Der Holzschnitzer Gepetto hätte gerne einen eigenen Sohn. Aus einem
Stück Holz schnitzt er sich als Ersatz die Marionette Pinocchio,
der auch prompt von einer guten Fee Leben eingehaucht wird. Sie
verspricht, einen richtigen Jungen aus ihm zu machen, wenn er brav
ist.
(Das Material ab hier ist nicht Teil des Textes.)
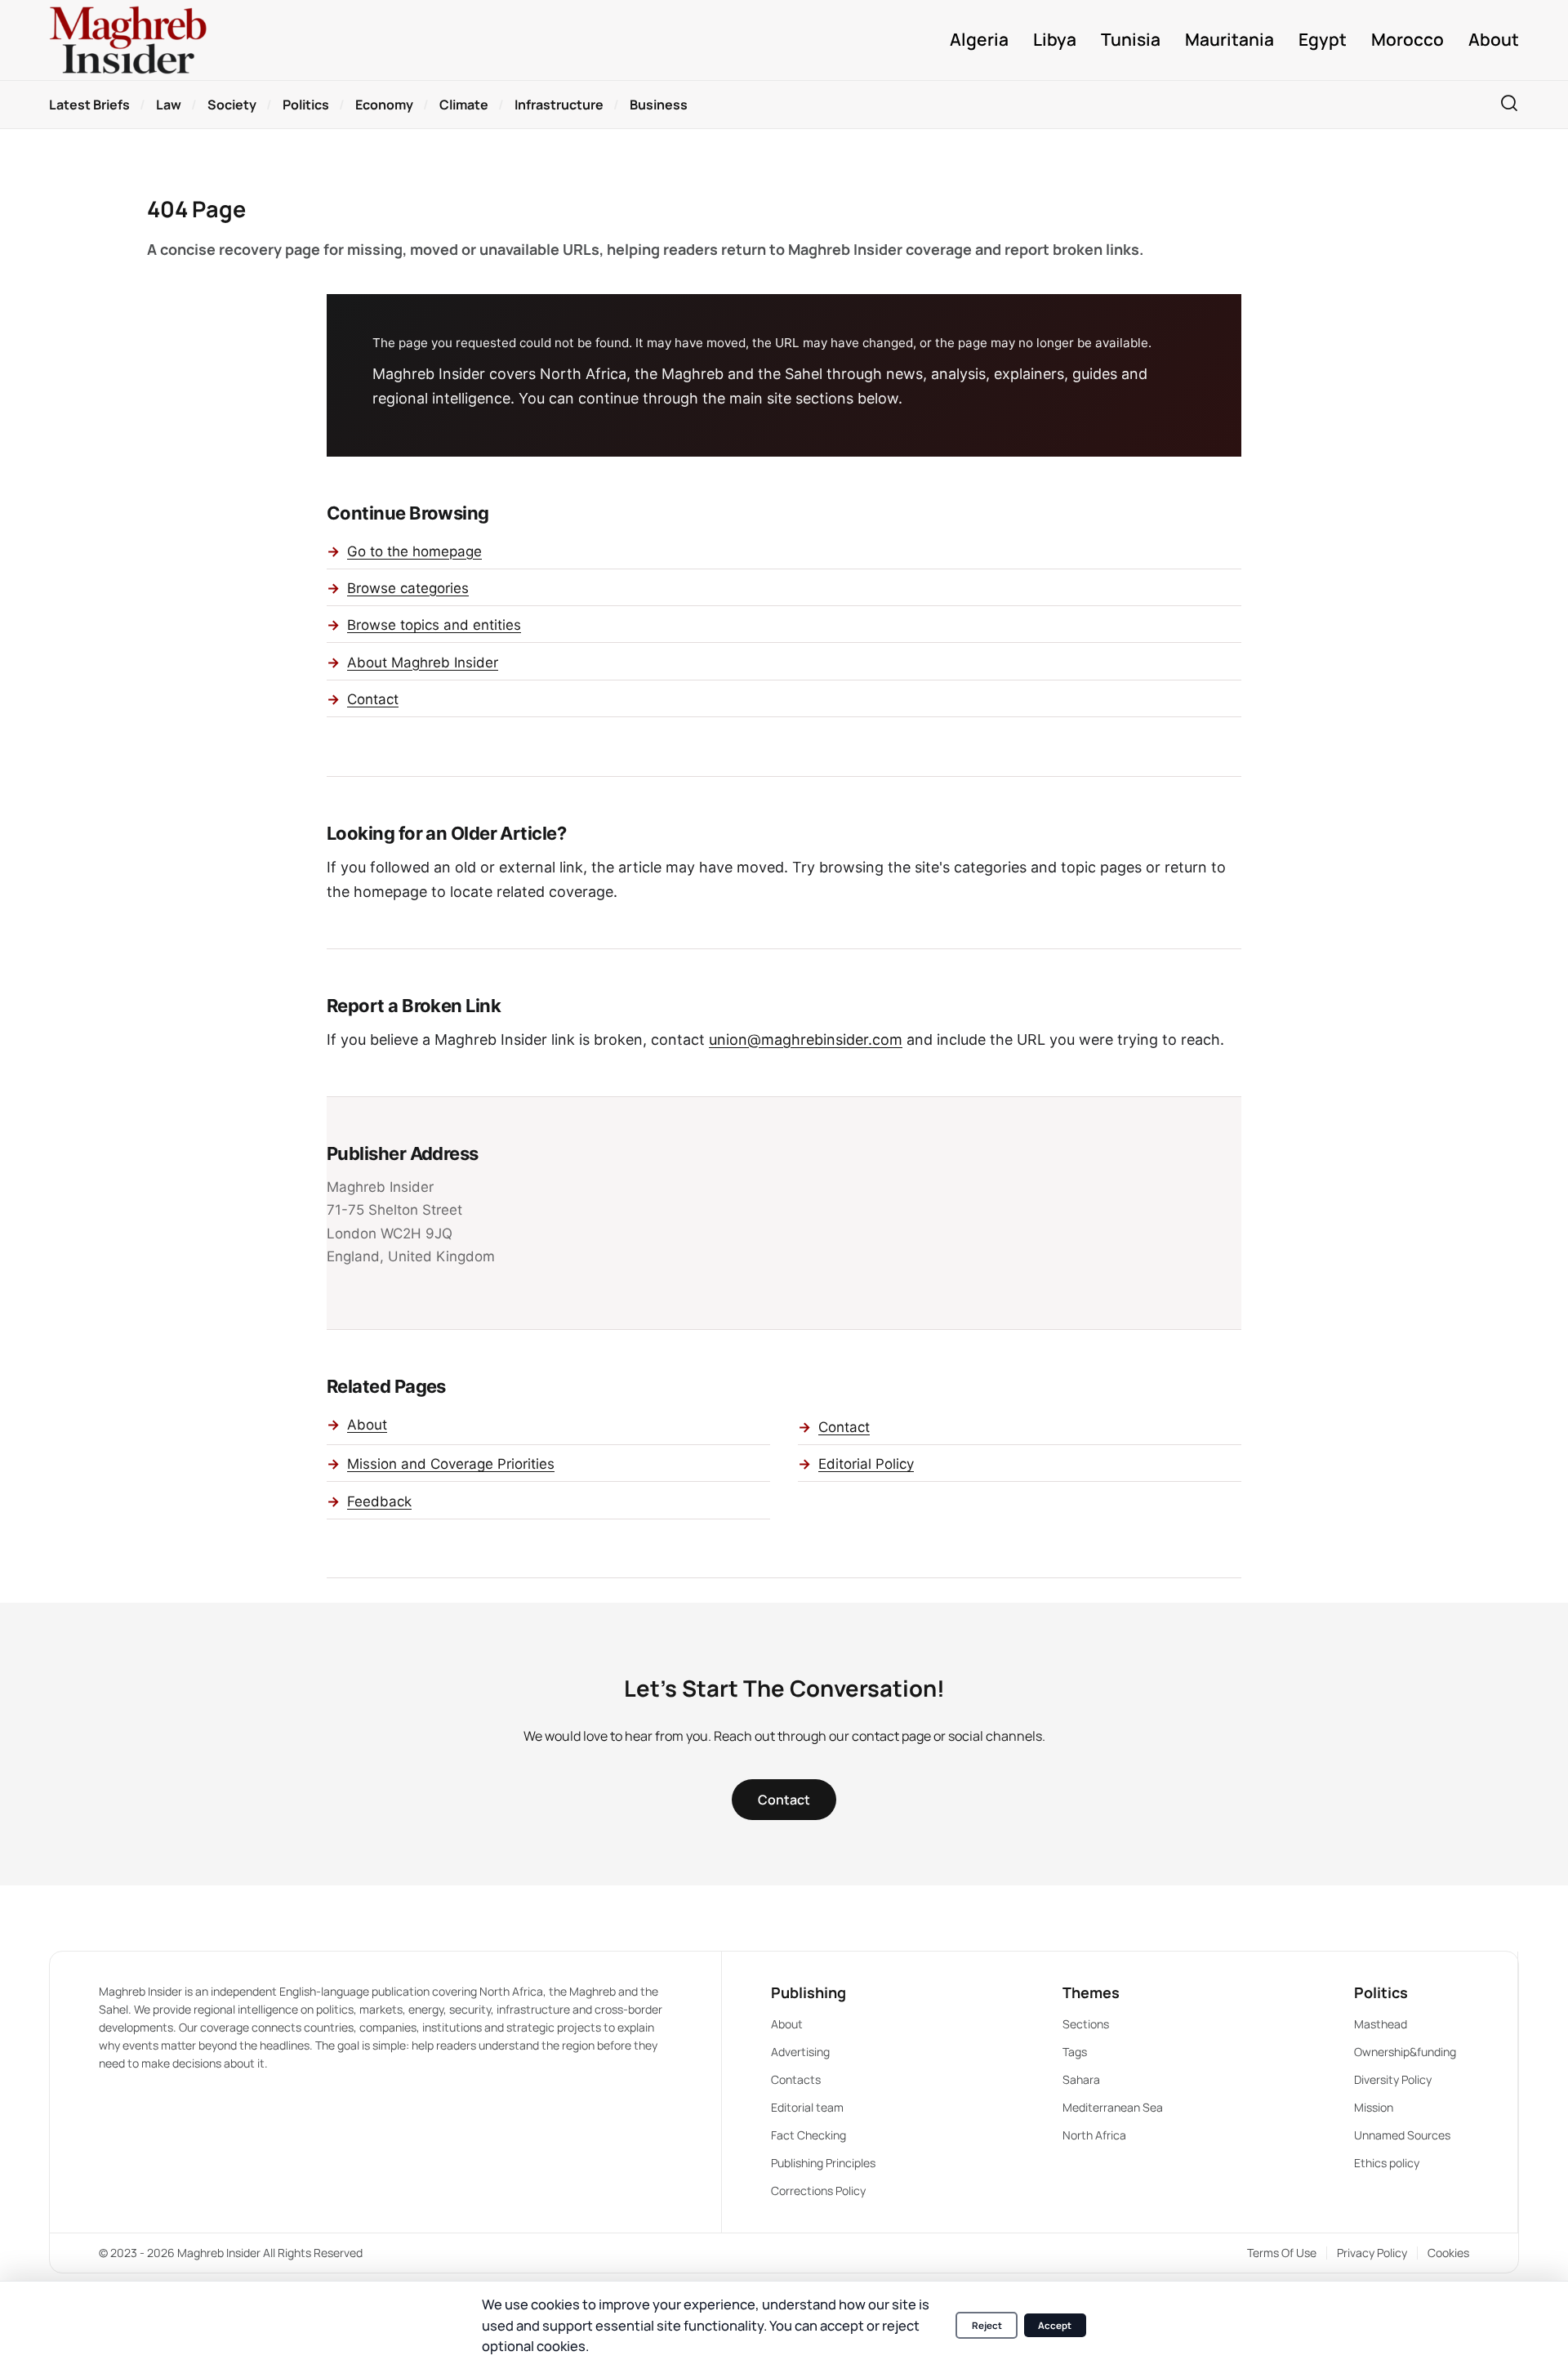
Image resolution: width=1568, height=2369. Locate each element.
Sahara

Mit besten Vorsätzen macht sich Pinocchio auf den Weg zur
Schule, wird aber unterwegs von einem Marionettentheater abgelenkt,
mit dem er von nun an durch die Gegend reist. Seine ständige
Begleiterin, die kleine Ente Gina, ermahnt ihn immer wieder, zurück
zu Gepetto zu gehen, doch er hört nicht. Als er sich dann doch auf
den Weg macht, liegt eine lange Reise vor den beiden. Dabei treffen
sie immer wieder auf den Fuchs und den räudigen Straßenkater, die
Pinocchio für ihre hinterlistigen Zwecke einspannen. Nach vielen
Abenteuern treffen sie Gepetto wieder, der sich ebenfalls auf die
Suche nach "seinem Jungen" gemacht hat.
Quelle/Copyright: Entertainment Media Verlag
Carlo Collodi, geboren 1826 in Florenz. Ursprünglich zum Priester bestimmt, wurde er Journalist und gründete zwei satirische Zeitschriften, die nach kurzer Zeit verboten wurden. Außerdem verlegte er sein Wirken auch auf den Bereich der Erziehung und schrieb Kinder- und Schulbücher.